§ **YOUR TASK**
Reproduce the listing below verbatim, everything from its first line down to the line containing "pos(151,765)", including both of those lines.

* BEGIN DATA FOR THIS TASK *

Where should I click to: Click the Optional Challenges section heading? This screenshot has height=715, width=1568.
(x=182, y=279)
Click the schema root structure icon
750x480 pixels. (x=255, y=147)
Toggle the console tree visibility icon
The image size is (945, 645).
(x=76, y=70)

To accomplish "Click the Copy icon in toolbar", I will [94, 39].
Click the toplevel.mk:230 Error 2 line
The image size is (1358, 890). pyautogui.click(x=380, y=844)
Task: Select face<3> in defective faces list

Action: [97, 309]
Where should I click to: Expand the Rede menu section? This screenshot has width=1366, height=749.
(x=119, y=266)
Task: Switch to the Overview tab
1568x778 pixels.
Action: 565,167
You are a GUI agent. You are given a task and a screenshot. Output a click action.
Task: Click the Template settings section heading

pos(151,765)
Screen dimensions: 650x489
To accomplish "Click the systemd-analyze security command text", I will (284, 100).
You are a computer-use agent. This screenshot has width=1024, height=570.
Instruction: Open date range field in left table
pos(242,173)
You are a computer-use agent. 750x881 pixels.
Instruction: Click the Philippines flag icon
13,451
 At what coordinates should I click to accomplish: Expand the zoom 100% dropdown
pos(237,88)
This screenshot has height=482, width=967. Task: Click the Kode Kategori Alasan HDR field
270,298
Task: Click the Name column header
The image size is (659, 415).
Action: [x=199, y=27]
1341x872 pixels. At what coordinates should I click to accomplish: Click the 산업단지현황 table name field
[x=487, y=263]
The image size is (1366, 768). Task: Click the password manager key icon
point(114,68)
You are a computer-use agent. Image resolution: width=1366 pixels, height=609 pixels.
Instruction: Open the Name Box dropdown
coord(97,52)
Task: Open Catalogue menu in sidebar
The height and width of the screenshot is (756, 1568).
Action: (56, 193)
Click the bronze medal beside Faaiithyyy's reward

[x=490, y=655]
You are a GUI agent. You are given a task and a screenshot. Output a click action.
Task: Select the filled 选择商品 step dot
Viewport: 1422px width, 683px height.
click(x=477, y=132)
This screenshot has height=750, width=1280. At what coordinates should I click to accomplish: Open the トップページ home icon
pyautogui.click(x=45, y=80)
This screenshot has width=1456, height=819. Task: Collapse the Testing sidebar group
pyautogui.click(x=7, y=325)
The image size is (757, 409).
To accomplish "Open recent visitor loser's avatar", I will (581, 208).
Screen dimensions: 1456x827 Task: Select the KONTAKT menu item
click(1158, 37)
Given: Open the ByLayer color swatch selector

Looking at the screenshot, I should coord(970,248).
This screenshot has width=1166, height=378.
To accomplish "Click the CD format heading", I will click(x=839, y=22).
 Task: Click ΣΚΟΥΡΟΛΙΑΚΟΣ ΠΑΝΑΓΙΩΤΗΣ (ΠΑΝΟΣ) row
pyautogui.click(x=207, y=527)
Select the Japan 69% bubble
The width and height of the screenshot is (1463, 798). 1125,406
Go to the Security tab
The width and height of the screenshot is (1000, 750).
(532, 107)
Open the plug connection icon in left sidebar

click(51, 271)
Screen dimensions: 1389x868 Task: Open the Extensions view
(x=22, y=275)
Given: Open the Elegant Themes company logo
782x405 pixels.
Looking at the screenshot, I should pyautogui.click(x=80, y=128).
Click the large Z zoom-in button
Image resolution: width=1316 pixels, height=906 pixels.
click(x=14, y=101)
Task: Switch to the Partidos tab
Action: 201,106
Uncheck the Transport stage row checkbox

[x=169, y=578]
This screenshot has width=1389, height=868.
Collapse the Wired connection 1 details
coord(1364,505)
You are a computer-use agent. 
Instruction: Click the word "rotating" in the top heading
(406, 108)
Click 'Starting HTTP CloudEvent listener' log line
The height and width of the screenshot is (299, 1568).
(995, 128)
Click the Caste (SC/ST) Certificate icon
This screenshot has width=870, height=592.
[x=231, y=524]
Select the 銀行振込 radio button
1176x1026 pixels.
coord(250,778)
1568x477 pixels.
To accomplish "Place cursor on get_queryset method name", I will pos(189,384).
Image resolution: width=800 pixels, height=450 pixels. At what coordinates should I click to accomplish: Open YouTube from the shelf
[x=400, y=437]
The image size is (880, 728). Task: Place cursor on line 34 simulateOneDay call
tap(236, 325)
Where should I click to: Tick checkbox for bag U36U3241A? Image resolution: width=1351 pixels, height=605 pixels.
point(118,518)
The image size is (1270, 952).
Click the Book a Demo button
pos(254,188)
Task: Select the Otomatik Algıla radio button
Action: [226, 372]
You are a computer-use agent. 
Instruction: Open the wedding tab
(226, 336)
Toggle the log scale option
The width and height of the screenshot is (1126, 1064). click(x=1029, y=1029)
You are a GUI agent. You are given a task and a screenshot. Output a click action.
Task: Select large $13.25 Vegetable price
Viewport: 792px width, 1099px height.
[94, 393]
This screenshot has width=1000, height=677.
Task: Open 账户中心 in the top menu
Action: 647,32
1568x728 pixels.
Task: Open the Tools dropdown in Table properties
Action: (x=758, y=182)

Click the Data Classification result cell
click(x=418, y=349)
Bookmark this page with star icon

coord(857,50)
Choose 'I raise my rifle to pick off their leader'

* END DATA FOR THIS TASK *

§ **REPLY TO THE TASK**
Where should I click to: Click the Optional Challenges section heading? This screenshot has height=715, width=1568.
(x=182, y=279)
Click the schema root structure icon
750x480 pixels. (x=255, y=147)
Toggle the console tree visibility icon
The image size is (945, 645).
(x=76, y=70)

To accomplish "Click the Copy icon in toolbar", I will [94, 39].
Click the toplevel.mk:230 Error 2 line
The image size is (1358, 890). pyautogui.click(x=380, y=844)
Task: Select face<3> in defective faces list

Action: [97, 309]
Where should I click to: Expand the Rede menu section? This screenshot has width=1366, height=749.
(x=119, y=266)
Task: Switch to the Overview tab
1568x778 pixels.
Action: 565,167
You are a GUI agent. You are given a task and a screenshot. Output a click action.
Task: Click the Template settings section heading

pos(151,765)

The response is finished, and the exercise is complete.